United States Court of Appeal (Fifth Circuit)

28 October 2014

Coram: Prado, Elrod and Graves JJ.

Appearing for the Plaintiff: Charles D Elliott (of Vilar & Elliott)*
Appearing for the Defendant: Jennifer Frederick, Courtney Joiner and Katherine Vincent (of the US Attorneys Office)*

Catchwords: Louisiana – hunting – hunting with dogs prohibited – standing to sue

Facts:  For many years the US Forest Service allowed the use of dogs in deer hunting in Kisatchie National Forest (forest).  In 2009 the Service proposed banning hunting deer with dogs, and after significant consultation the ban was adopted in 2012.

The Plaintiff – an organisation representing the interests of deer hunters using dogs – challenged the decision and issued proceedings in the US District Court.  It was asserted that the Service’s decision was arbitrary and capricious pursuant to 5 USC §§702 and 706 of the Administrative Procedures Act.  The application was dismissed: Louisiana Sportsmen Alliance LLC v Vilsack, 984 F.Supp.2d 600 (W.D. La. 2013).  The plaintiff appealed.  On appeal the defendant for the first time raised an argument that the plaintiff lacked standing to sue.
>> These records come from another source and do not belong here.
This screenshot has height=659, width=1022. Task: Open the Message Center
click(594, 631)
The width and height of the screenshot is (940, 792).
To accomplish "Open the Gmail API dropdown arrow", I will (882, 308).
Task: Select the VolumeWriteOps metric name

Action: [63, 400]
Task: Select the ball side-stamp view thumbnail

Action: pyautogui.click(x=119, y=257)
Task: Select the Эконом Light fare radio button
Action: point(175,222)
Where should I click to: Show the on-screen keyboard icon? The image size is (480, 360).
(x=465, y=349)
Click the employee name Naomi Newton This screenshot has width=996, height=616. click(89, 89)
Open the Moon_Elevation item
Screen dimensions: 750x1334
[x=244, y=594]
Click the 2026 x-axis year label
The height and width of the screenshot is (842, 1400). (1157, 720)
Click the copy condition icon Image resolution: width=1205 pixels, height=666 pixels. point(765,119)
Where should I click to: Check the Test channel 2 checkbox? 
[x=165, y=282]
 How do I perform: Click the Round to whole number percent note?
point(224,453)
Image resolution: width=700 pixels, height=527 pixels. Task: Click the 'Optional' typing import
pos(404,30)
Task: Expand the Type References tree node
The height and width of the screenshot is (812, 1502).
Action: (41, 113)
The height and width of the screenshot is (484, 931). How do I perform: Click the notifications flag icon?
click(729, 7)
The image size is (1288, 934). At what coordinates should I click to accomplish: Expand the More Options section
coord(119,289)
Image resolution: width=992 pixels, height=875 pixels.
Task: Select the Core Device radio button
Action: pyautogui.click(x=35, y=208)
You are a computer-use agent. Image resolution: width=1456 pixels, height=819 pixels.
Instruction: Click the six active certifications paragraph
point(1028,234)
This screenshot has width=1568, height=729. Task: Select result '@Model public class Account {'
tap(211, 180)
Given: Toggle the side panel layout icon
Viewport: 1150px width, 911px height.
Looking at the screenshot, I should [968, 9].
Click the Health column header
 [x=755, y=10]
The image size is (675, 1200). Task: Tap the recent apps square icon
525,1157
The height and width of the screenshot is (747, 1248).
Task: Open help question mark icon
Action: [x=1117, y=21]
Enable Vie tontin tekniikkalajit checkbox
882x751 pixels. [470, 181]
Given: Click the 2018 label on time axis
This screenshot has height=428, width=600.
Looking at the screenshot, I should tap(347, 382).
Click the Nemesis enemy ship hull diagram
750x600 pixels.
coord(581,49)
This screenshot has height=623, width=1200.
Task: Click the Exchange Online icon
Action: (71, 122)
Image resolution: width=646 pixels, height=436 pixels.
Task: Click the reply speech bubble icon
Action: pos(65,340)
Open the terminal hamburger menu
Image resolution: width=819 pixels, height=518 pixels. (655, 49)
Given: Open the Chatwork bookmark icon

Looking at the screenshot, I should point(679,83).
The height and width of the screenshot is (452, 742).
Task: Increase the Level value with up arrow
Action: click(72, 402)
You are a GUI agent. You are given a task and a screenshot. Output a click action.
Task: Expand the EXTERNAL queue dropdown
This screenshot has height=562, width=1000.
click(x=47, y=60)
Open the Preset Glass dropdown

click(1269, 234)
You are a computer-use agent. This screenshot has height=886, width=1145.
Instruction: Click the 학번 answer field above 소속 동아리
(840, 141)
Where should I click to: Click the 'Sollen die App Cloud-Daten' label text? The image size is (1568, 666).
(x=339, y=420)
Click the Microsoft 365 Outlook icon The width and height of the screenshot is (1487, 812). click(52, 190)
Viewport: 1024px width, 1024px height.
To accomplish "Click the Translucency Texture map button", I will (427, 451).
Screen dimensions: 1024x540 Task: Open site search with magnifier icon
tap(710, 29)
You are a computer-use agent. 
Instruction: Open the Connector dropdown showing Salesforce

Held: Per curiam, allowing the appeal –

1.  Standing to sue is a jurisdictional requirement which cannot be waived and which may be raised by the parties or Court at any time.

NAACP v City of Kyle, Texas, 626 F.3d 233 (5th Cir., 2010) and MCG Inc v Great Western Energy Corp., 896 F.2d 170 (5th cir., 1990), followed.

2.  For an organisation to have standing to sue, it must show that –

(a) Its asserted legally protected interest is relevant to its purposes.

(b) One of its members would have standing to sue in their own right.  To satisfy this requirement, one of the organisation’s members must show that –

(i) They have suffered (or will imminently suffer) a specific identifiable invasion of a legally protected interest.
(ii) The defendant’s challenged action is fairly identifiable as the cause of the injury.
(iii) It is likely (viz., not speculative) that a favourable decision will redress the injury.

(c) Participation of individual members in the proceeding is not required.

Hunt v Washington State Apple Advertising Commission, 432 US 333 (1977) and Lujan v Defenders of Wildlife, 504 US 555 (1992), followed.

3.  The plaintiff had neither alleged nor established any details regarding its nature or purpose, nor that any of its members had suffered a specific injury.  Accordingly it had failed to establish standing and so the Court of Appeals lacked jurisdiction to consider the matter.


The Court’s judgment is available here.


* I have not been able to confirm the involvement of these practitioners, who appeared in the matter at first instance; I have assumed that parties retained the same counsel on appeal.